### Source document
::::

China wants to be the first country to establish a base on the moon and says it will build it using 3D printing technology.
Officials from the Chinese space agency also said the country will return to the moon by the end of the year with the Chang’e-5 mission.
Three successive missions will further explore the barren surface and the viability of building houses there.
China National Space Administration (CNSA) said they also have plans to go to Mars in 2020, a timeline that would likely make them the first to do so, beating out the US, Russia and the plethora of private firms looking to colonise space.
China successfully achieved a global first with its trip to the far side of the moon when it landed in the Von Kármán crater on January 4.
Speaking at a conference earlier today, the high-ranking CNSA staff claimed the ground-breaking mission only cost the same as building one kilometer of underground railway.
The lander and its corresponding rover – Yutu-2 – sent back images of the equipment and the moonscape last week after the rover, called Jade Rabbit 2 in English, woke from an enforced ‘nap’.
Dr Wu Yanhua, deputy director of the National Space Administration and deputy commander of lunar exploration projects, said in a press conference: ‘Chang’e-5 will return mission sampling from the surface of the moon around the end of this year.
He added: ‘Our country’s first Mars exploration mission will take place before and after 2020.’
China is swiftly establishing a reputation as one of the forerunners in the renaissance of the space race with its continued investment in both Martian and lunar missions.
After Chang’e-5 returns lunar rocks from the surface the next mission, Chang’e-6 will be the first mission to explore the south pole of the moon.
Chang’e-7 will study the land surface, composition, space environment in a comprehensive mission, it was claimed, while Chang’e-8 will focus on technical surface analysis.
China, America, Russian and Europe are reportedly discussing whether to build a base station on the moon using 3D printing for example to build houses and other infrastructure.

::::

### Required tasks
• a. Using the article on China's moon program, answer these:
(i) Where did China land on the far side of the moon, and on what date?
(ii) What is the English name of the rover Yutu-2?
(iii) Which mission will be the first to explore the south pole of the moon?
• b. Transcribe a passage from the article on China's moon program, beginning at the words "Chang’e-7 will study" and stopping after "and other infrastructure.".
The listing after this point is separate material, unrelated to the article on China's moon program.

### Data block
::::

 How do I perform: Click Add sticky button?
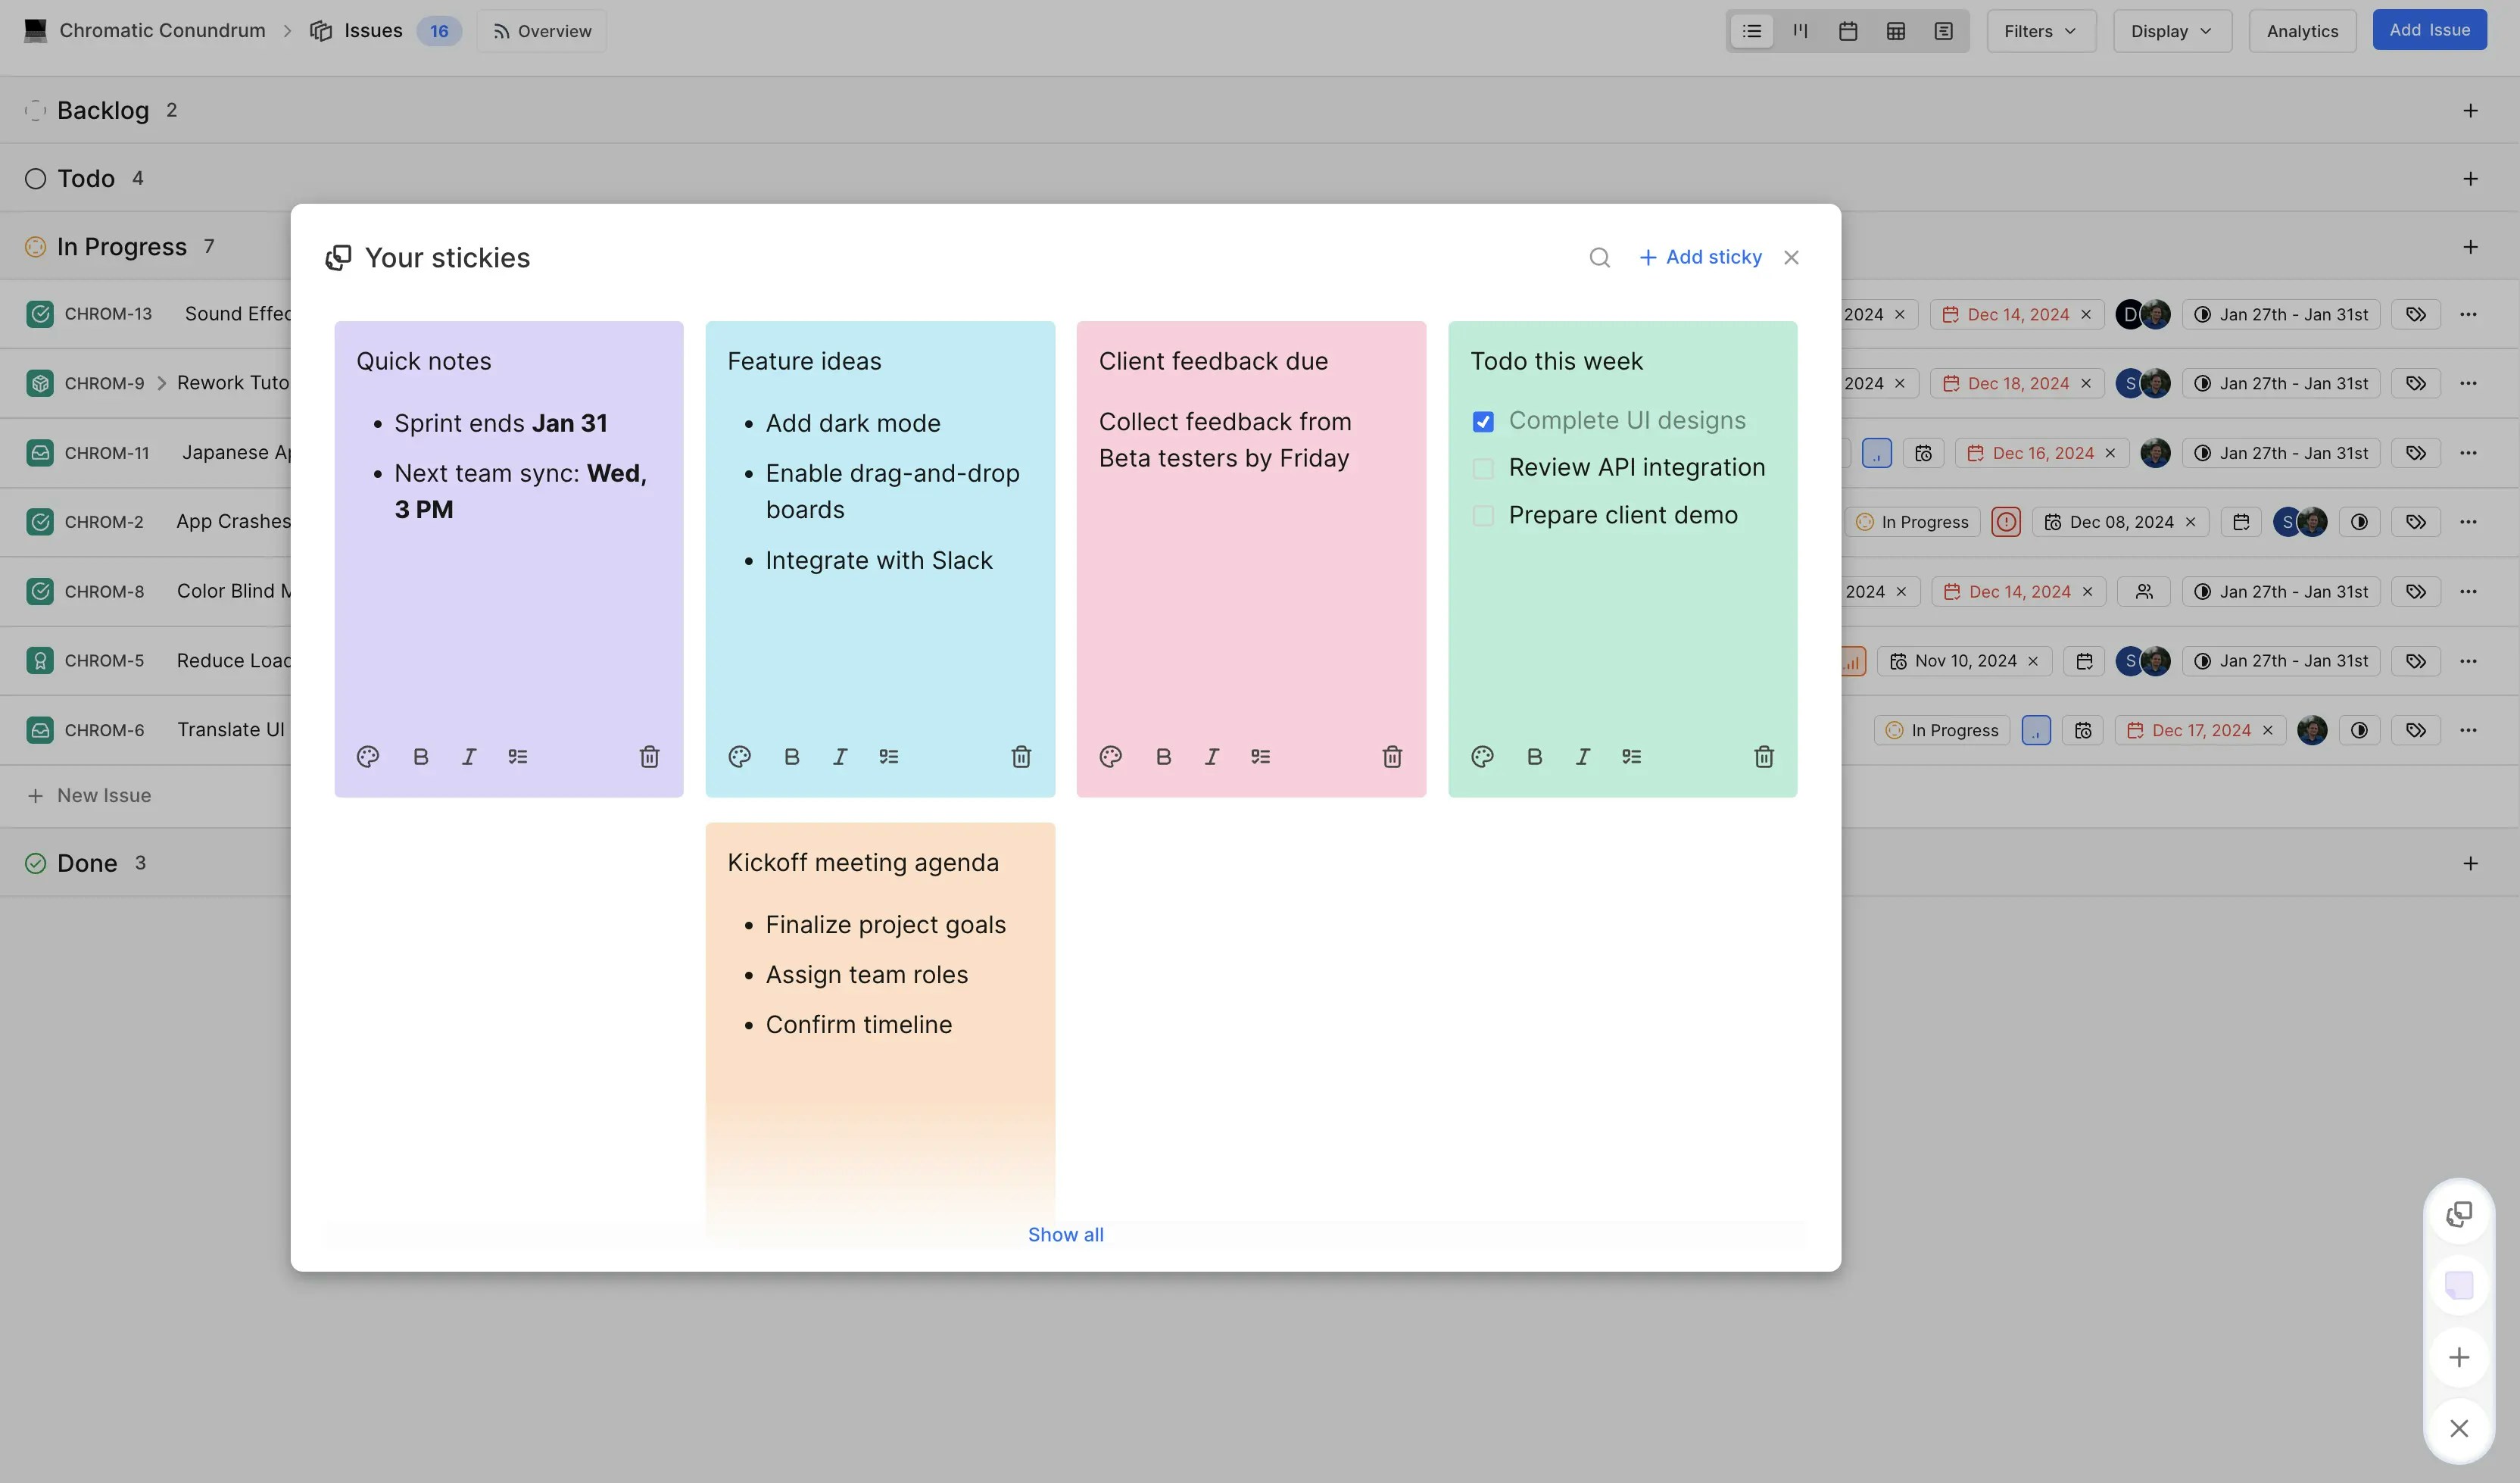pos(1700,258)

::::

### Responses by task
• a.
(i) In the Von Kármán crater, on January 4.
(ii) Jade Rabbit 2.
(iii) Chang'e-6.

• b.
Chang’e-7 will study the land surface, composition, space environment in a comprehensive mission, it was claimed, while Chang’e-8 will focus on technical surface analysis.
China, America, Russian and Europe are reportedly discussing whether to build a base station on the moon using 3D printing for example to build houses and other infrastructure.